Underwear. We all wear it in form or another. Oh, well there a few who go commando, though I doubt that is 24/7 condition. This, my lovely blogging friends and the inappropriate conversation I had a couple of weeks ago, got me thinking. And we all know where ends up. See what happens when I can’t get a date?
This will revolve around women’s under things as I have no experience wearing male under things. Sorry guys, you’ll just have to follow along the best you can.
Most people know about, and have seen a corset:
What most don’t know about corsets, is how it feels to wear one. And I’m not talking the Fredericks of Hollywood spandex piece of crap with plastic stays you wear for 10 seconds. Nope. I’m talking the real deal with steel stays and steel busks. Corsets began life as a way to support breasts, like our modern bra. They morphed into a way to change our body shape to fit the current fashion trends. I have worn a real corset all day, many times. I used to do Victorian dress and Old West Re-enacting. Period clothing requires period underthings, which requires a period corset. Period. Over all, if a corset is made to fit your body, it isn’t bad to wear. How tight you wear a corset is your business. If I want to, I can take 2 inches of my waist in a corset. It isn’t all the comfy, but I can do it. And guys, you are not out on this corset thing. Men used to wear them too. Small waists with broad shoulders were ‘in’ for men. Corsets helped men achieve that look. Now, a corset is more for sex play, CosPlay, Gothic and the like.
After the corset, came bras. The brassiere was designed by a man (of course!). As the 20’s roared in, corsets roared out. With the help of the bra, and Coco Chanel, the corset died a slow death in everyday womenswear. Hooray for our side! We won a small battle with fashion front.

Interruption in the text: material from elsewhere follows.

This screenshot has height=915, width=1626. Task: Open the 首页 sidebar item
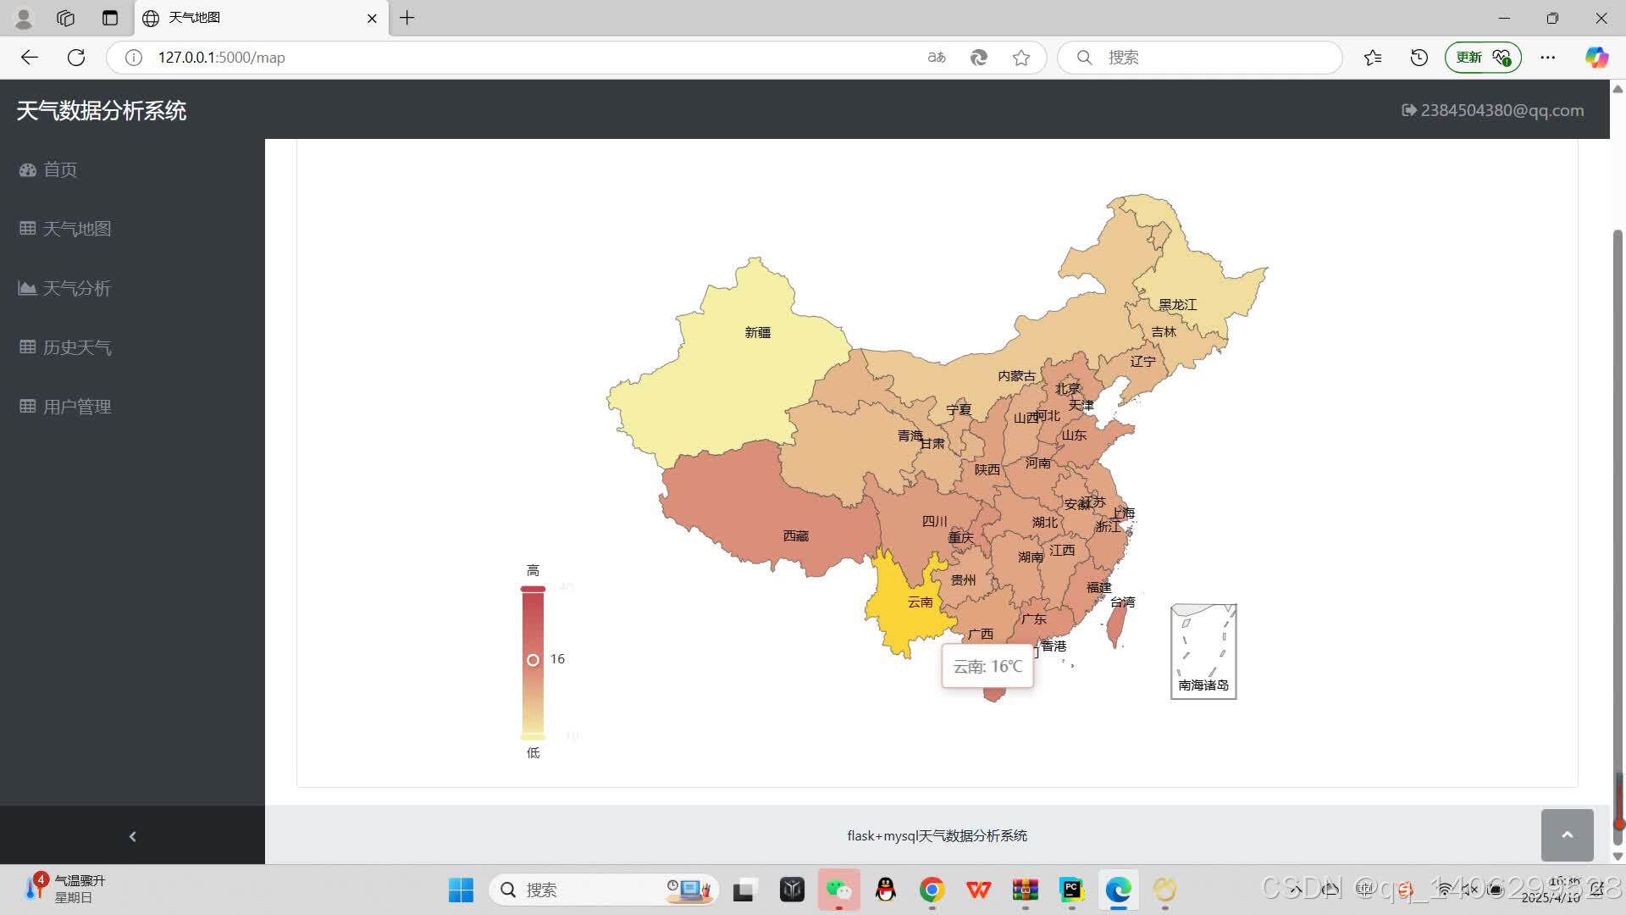59,169
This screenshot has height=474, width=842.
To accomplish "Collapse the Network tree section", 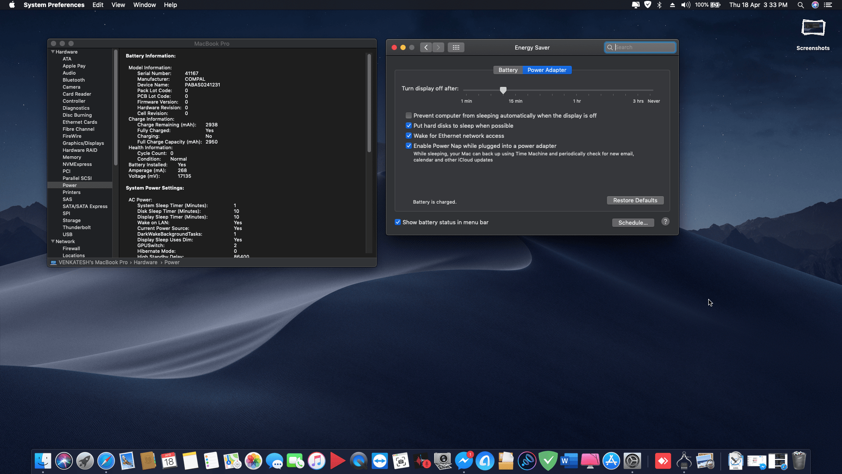I will point(53,241).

After that, ladies underthings changed, morphed, grew larger, grew smaller, changed materials and all sorts of other things. We now have bikinis, hipsters, briefs, low-cut briefs (an old lady name for hipsters?), hi-cut briefs and the thong. Bras too, have changed. There are padded, unpadded, push-up, separating, underwire, no underwire, stretchy, lace, silk, animal print….the list goes on and on.

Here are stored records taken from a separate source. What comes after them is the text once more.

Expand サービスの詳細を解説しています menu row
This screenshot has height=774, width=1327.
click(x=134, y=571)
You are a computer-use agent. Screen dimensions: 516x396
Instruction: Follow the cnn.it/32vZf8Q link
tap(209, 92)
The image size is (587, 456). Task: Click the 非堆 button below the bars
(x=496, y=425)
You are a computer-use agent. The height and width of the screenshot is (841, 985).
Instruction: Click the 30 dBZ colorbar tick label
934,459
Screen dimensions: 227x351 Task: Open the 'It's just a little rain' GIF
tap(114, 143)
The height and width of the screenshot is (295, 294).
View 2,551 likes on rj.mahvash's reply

Men like tiny underthings. Or so they say. After years of conditioning by Victoria and her lack of Secrets,
men will tell you they prefer the thong or bikini with a pretty bra that matches. I suppose we are expected to parade around in those things in our high heels with wings on our backs. But I doubt that happens much in the real world. But women being women, will go for whatever the fashion trend is. So they buy the thongs and pretty bras to impress the boyfriend or husband. We all want to look cute when the time comes to…….well, you know. Yet my experience has been that the guys look at the underwear for about 0.1 100th of a second. They aren’t interested in the underwear. They interested in whats UNDER the underwear. So that $50 thong gets flung across the room with little attention paid to it. Well, that was money well spent.
But all in all, underwear is not a topic for discussion. Especially on a date, or on a telephone meet n’ greet. My underwear just isn’t your business. Unless I make it so (wow! A Jean Luc Picard moment in a blog about underwear! who’da thunk it).
In that conversation I had a couple of weeks back, Mr. Insecure-How-Far-Can-I-Push-This-Conversation had the nerve to ask me about my underwear. We had been talking for about an hour, maybe an hour and a half. Now, a lot of women would have been insulted, unnerved or creeped out by this. I’m pretty sure many would have called him a few choice names then hung up. Some may have sputtered and fluttered and answered him because he would have pointed out their issues with certain topics and made them feel wretched about themselves if they didn’t answer. My response?
I gleefully told him all about my beige, cotton granny panties and stretchy AH bra. I even threw in the information that my cotton panties came in black (the sexy ones), dusty pink, mauve, green and one pair with flowers.
It may be a long time before he asks any woman about her underwear again.